▸ DATASET EXTRACT

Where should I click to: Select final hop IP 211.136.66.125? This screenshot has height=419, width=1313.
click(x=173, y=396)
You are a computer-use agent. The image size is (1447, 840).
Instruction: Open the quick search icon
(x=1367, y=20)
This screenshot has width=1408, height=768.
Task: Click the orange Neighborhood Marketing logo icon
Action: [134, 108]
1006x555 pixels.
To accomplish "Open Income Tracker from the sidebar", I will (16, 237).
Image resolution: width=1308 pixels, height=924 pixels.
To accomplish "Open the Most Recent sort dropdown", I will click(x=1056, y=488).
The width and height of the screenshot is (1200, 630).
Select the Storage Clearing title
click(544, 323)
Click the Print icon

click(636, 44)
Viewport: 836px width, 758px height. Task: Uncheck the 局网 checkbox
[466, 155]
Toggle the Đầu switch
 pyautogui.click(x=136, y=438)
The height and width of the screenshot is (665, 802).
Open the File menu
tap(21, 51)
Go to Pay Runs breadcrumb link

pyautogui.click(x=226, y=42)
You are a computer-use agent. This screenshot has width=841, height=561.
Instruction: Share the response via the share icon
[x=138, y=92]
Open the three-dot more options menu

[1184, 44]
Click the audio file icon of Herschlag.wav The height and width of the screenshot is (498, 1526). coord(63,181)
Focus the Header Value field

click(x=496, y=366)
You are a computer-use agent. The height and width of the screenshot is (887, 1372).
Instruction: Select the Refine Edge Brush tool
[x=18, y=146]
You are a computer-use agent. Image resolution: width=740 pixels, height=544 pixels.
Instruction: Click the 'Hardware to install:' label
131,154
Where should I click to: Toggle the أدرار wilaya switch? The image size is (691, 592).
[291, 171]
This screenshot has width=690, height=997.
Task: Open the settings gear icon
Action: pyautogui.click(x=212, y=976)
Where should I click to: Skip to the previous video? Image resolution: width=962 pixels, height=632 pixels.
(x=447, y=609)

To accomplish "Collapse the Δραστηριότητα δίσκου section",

▸ TASK REQUIREMENTS
Format every line of the material above as a JSON list of strings, one string per line, leaving out blank lines.

▸ FINISHED EXERCISE
[
  "Where should I click to: Select final hop IP 211.136.66.125? This screenshot has height=419, width=1313.",
  "click(x=173, y=396)",
  "You are a computer-use agent. The image size is (1447, 840).",
  "Instruction: Open the quick search icon",
  "(x=1367, y=20)",
  "This screenshot has width=1408, height=768.",
  "Task: Click the orange Neighborhood Marketing logo icon",
  "Action: [134, 108]",
  "1006x555 pixels.",
  "To accomplish \"Open Income Tracker from the sidebar\", I will (16, 237).",
  "Image resolution: width=1308 pixels, height=924 pixels.",
  "To accomplish \"Open the Most Recent sort dropdown\", I will click(x=1056, y=488).",
  "The width and height of the screenshot is (1200, 630).",
  "Select the Storage Clearing title",
  "click(544, 323)",
  "Click the Print icon",
  "click(636, 44)",
  "Viewport: 836px width, 758px height. Task: Uncheck the 局网 checkbox",
  "[466, 155]",
  "Toggle the Đầu switch",
  " pyautogui.click(x=136, y=438)",
  "The height and width of the screenshot is (665, 802).",
  "Open the File menu",
  "tap(21, 51)",
  "Go to Pay Runs breadcrumb link",
  "pyautogui.click(x=226, y=42)",
  "You are a computer-use agent. This screenshot has width=841, height=561.",
  "Instruction: Share the response via the share icon",
  "[x=138, y=92]",
  "Open the three-dot more options menu",
  "[1184, 44]",
  "Click the audio file icon of Herschlag.wav The height and width of the screenshot is (498, 1526). coord(63,181)",
  "Focus the Header Value field",
  "click(x=496, y=366)",
  "You are a computer-use agent. The height and width of the screenshot is (887, 1372).",
  "Instruction: Select the Refine Edge Brush tool",
  "[x=18, y=146]",
  "You are a computer-use agent. Image resolution: width=740 pixels, height=544 pixels.",
  "Instruction: Click the 'Hardware to install:' label",
  "131,154",
  "Where should I click to: Toggle the أدرار wilaya switch? The image size is (691, 592).",
  "[291, 171]",
  "This screenshot has width=690, height=997.",
  "Task: Open the settings gear icon",
  "Action: pyautogui.click(x=212, y=976)",
  "Where should I click to: Skip to the previous video? Image resolution: width=962 pixels, height=632 pixels.",
  "(x=447, y=609)",
  "To accomplish \"Collapse the Δραστηριότητα δίσκου section\","
]